Paul Belmondo et son fils Jean-Paul Belmondo  

Belmondo père et fils, l’un, célèbre sculpteur français, l’autre, comédien de grand renom, occupent une place notable dans les annales des personnalités ayant contribué à renforcer les liens d’amitié entre la Chine et la France.

À l’occasion de ce 60e anniversaire de l’établissement des relations diplomatiques entre la Chine et la France et de l’Année du tourisme culturel sino-français, il m’est donné de partager les rencontres avec Jean-Paul Belmondo et Paul Belmondo que mon époux, l’écrivain chinois Shen Dali, et moi avons eu le plaisir de faire. Ces rencontres sont liées à la réalisation par Paul Belmondo d’un portrait en bas-relief du Premier ministre Zhou Enlai. Malgré le fait qu’il n’avait jamais visité la Chine et n’avait qu’une admiration lointaine pour sa civilisation, l’artiste français a su capturer l’essence de ce pays oriental, alors encore mystérieux. C’est là une preuve de son talent et de sa sensibilité artistique.

Une grande période d’échanges 

La fin des années 1950 marquait le début du rapprochement entre la France et la Chine nouvelle. Des figures emblématiques des sphères culturelles et politiques ont commencé à visiter la Chine, ouvrant la voie à un dialogue constructif et à des échanges enrichissants entre les deux nations.

En 1958, le général de Gaulle a exprimé son intention de mener une politique d’indépendance. Cette volonté s’est concrétisée six ans plus tard, le 27 janvier 1964, par l’établissement des relations diplomatiques avec la République populaire de Chine.

Vers la fin des années 1970, la politique de réforme et d’ouverture de la Chine a suscité un intérêt croissant parmi les étrangers désireux de travailler dans ce pays.

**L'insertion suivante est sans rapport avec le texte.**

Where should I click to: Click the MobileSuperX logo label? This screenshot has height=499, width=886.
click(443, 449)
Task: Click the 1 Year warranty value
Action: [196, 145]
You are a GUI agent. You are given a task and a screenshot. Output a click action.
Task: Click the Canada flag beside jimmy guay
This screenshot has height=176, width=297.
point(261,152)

Cette période a été marquée par d’intenses échanges entre la France et la Chine. Du côté chinois, les intellectuels ont eu l’opportunité de découvrir d’autres horizons, notamment la France. C’est ainsi que Shen Dali a passé trois ans à Paris en tant que fonctionnaire international au siège de l’UNESCO. Pendant cette période, il a achevé son roman Les Enfants de Yenen, qui a suscité un grand intérêt après sa diffusion à la radio et à la télévision françaises. Plusieurs personnalités du monde culturel, dont l’écrivain et sinologue René Étiemble et l’écrivaine britannique d’origine chinoise Han Suyin, ont souhaité le rencontrer.

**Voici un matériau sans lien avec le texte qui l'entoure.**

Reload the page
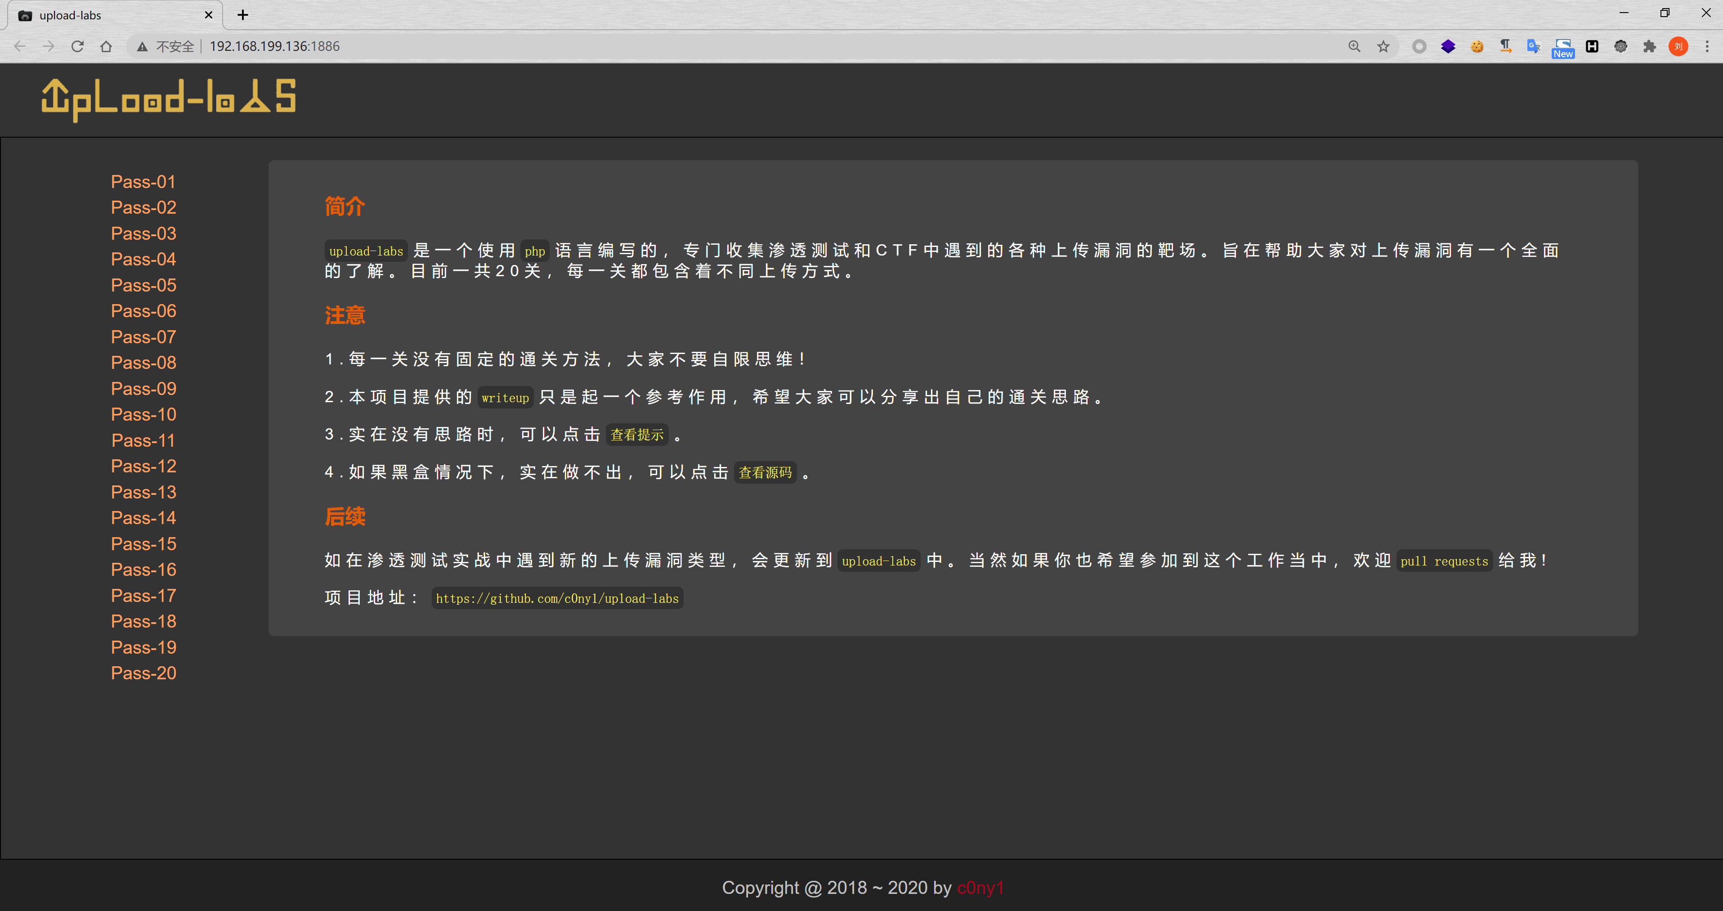This screenshot has height=911, width=1723. tap(78, 46)
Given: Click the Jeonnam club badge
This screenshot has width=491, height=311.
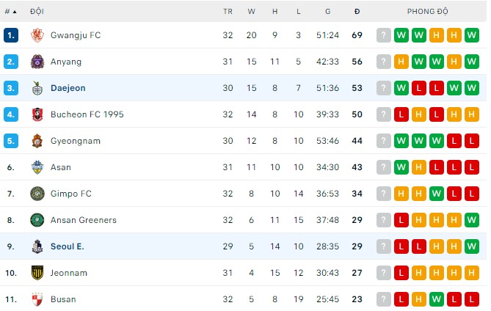Looking at the screenshot, I should coord(37,273).
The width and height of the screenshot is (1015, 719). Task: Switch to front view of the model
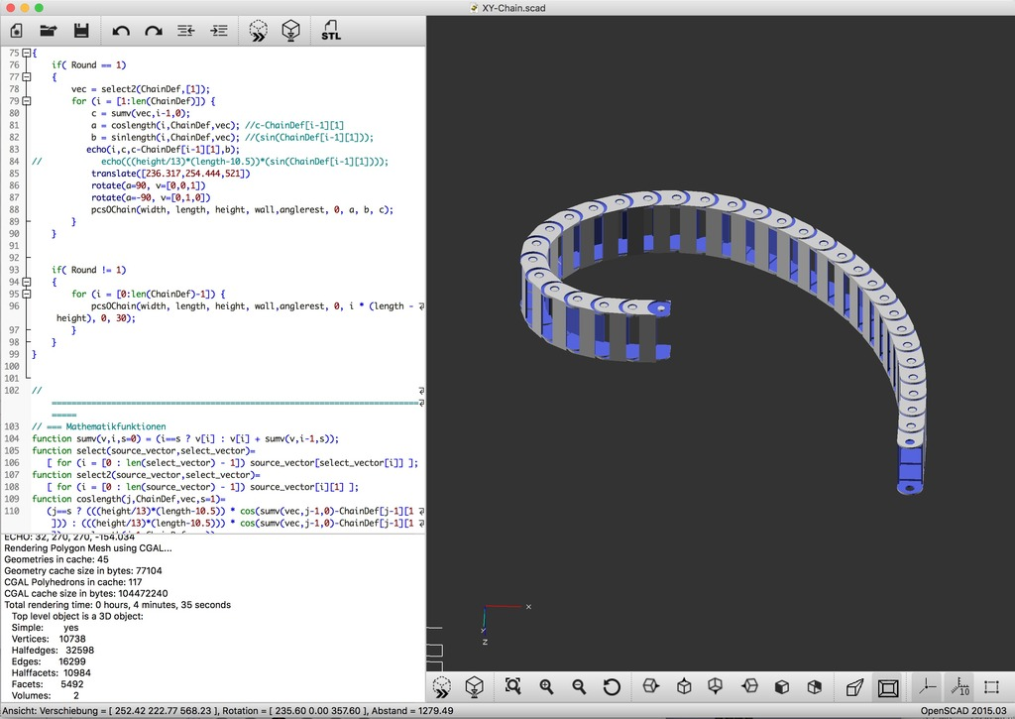click(x=782, y=686)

Han Suyin jouissait d’une renommée internationale. Ses nombreuses œuvres étaient publiées en France, dont une biographie de Zhou Enlai. C’est grâce à elle qu’un portrait en bas-relief de l’homme d’État chinois a vu le jour dans les rues de Paris. Dans les années 1970, lors de son passage dans la capitale française, elle a proposé à la ville de rendre hommage à Zhou Enlai par une plaque commémorative, en souvenir de son séjour en France entre 1922 et 1924. La municipalité a accueilli favorablement cette proposition et a choisi l’artiste Paul Belmondo pour réaliser ce projet, sous le patronage de la ville de Paris.

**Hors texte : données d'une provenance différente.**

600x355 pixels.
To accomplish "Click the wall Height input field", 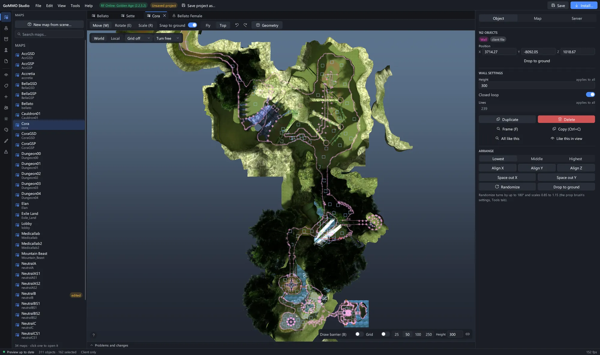I will click(x=536, y=86).
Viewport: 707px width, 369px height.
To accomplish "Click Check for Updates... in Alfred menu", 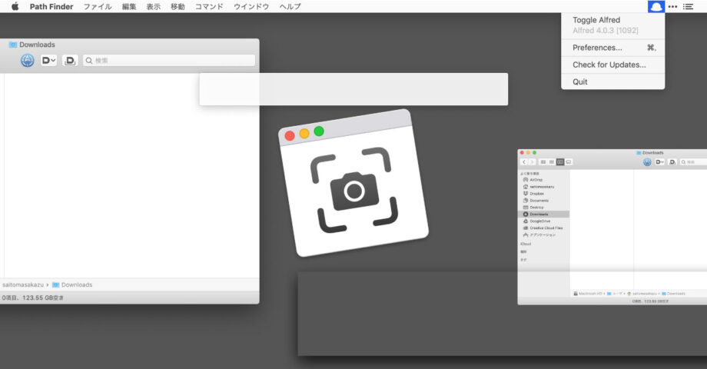I will (609, 65).

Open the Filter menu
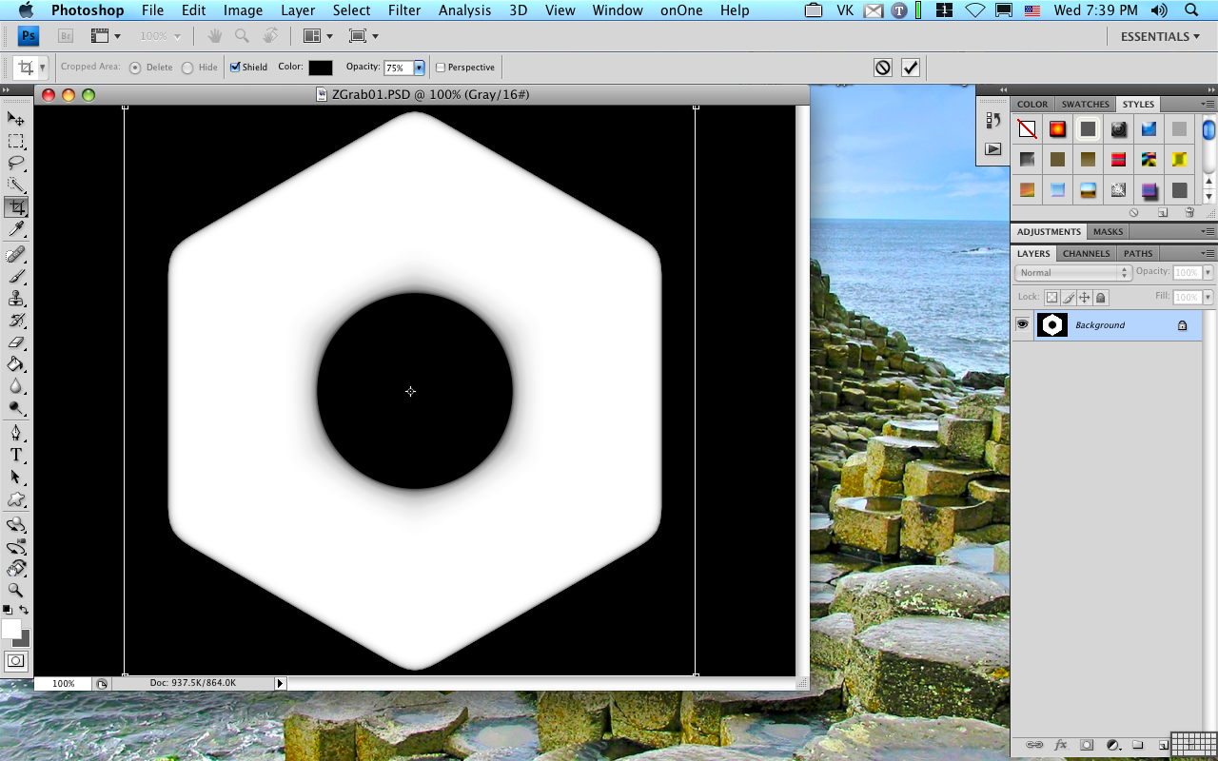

Shen Dali et Dong Chun au Jardin du Luxembourg 

Un sculpteur renommé admiratif du Premier ministre chinois 

Très tôt, Paul Belmondo s’est profondément investi dans la vie de l’École des Beaux-Arts de Paris et a été nommé Grand massier des sculpteurs. À cette époque, il a noué une amitié avec Shen Dali, grâce à Emmanuel Roblès de l’Académie Goncourt. Tous deux rendaient souvent visite au sculpteur dans son atelier parisien, situé avenue Denfert-Rochereau.

Lorsque Paul Belmondo a été chargé de sculpter le portrait en bas-relief de Zhou Enlai, Shen Dali et Emmanuel Roblès ont pu observer l’artiste à l’œuvre. L’ambassade de Chine en France a fourni au sculpteur français une photo de face de Zhou Enlai, ce qui a posé un défi à Belmondo, car les images de profil sont généralement préférées pour ce type de travail.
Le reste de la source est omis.